------ DATA EXTRACT

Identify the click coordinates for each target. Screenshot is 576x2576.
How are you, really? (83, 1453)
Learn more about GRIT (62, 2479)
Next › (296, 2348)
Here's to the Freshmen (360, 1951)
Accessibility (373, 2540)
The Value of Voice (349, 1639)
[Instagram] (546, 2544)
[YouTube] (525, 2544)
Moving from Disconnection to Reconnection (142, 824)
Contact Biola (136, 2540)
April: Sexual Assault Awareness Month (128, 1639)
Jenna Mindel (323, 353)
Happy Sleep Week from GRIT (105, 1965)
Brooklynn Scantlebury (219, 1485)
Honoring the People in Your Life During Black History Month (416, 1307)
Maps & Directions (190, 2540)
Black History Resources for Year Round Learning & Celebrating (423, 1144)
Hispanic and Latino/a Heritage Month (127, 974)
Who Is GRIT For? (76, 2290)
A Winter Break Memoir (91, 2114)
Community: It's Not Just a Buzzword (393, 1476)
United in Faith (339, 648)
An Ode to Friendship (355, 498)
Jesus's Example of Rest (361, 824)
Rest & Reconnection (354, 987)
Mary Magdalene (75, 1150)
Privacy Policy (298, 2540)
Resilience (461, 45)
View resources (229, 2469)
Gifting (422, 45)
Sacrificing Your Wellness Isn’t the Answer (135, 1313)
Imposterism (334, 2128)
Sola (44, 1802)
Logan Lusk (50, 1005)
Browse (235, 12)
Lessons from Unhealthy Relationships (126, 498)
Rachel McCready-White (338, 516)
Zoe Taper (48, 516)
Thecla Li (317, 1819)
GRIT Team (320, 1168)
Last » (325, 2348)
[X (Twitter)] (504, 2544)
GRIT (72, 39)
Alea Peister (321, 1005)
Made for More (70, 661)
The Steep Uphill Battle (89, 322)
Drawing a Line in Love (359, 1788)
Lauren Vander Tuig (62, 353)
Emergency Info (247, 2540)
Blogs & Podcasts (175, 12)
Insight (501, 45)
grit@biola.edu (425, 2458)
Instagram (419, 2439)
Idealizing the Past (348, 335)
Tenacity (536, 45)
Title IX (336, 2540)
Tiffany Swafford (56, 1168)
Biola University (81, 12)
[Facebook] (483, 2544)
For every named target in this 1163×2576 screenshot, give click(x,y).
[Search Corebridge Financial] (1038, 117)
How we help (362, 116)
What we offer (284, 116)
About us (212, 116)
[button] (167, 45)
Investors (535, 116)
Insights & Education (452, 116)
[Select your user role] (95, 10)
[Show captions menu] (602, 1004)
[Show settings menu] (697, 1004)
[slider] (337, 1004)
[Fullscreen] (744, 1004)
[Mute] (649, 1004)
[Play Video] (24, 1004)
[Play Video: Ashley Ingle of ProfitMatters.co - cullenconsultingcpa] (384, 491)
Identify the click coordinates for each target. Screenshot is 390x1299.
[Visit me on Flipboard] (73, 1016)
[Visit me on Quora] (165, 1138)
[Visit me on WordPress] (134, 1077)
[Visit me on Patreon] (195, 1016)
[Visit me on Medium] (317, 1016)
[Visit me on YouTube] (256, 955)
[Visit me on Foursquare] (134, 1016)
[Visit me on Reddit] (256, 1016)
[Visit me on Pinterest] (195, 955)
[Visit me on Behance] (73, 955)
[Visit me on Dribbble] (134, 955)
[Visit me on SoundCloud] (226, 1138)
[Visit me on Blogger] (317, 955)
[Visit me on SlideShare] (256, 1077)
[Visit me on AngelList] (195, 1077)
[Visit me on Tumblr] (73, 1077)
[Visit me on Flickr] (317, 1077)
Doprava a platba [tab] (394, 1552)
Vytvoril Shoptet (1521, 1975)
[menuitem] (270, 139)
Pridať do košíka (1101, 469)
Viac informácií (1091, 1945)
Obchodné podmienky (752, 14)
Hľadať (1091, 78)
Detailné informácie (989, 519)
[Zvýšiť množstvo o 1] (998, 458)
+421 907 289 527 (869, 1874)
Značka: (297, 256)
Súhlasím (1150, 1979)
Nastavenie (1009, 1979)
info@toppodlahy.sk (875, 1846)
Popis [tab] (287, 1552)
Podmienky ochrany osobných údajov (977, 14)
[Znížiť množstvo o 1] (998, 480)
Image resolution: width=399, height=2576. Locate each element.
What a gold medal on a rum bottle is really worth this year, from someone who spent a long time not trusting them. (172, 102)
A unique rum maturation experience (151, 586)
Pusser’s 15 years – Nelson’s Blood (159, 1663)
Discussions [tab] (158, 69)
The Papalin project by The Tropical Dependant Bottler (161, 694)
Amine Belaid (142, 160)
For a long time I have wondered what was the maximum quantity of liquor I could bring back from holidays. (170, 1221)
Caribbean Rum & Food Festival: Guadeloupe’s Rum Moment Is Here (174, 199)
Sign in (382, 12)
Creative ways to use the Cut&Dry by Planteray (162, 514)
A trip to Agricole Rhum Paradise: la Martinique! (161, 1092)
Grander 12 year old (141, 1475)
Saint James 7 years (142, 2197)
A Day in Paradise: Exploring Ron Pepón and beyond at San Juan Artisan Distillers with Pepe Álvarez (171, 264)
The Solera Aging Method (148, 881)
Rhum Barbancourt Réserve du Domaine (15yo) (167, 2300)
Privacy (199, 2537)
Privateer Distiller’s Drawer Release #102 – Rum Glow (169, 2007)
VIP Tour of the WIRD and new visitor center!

------------

ABOUT THIS EXERCISE: Identify the lines of the entries containing the string "Reconnection". Copy each such line.

RESPONSE AREA:
Moving from Disconnection to Reconnection (142, 824)
Rest & Reconnection (354, 987)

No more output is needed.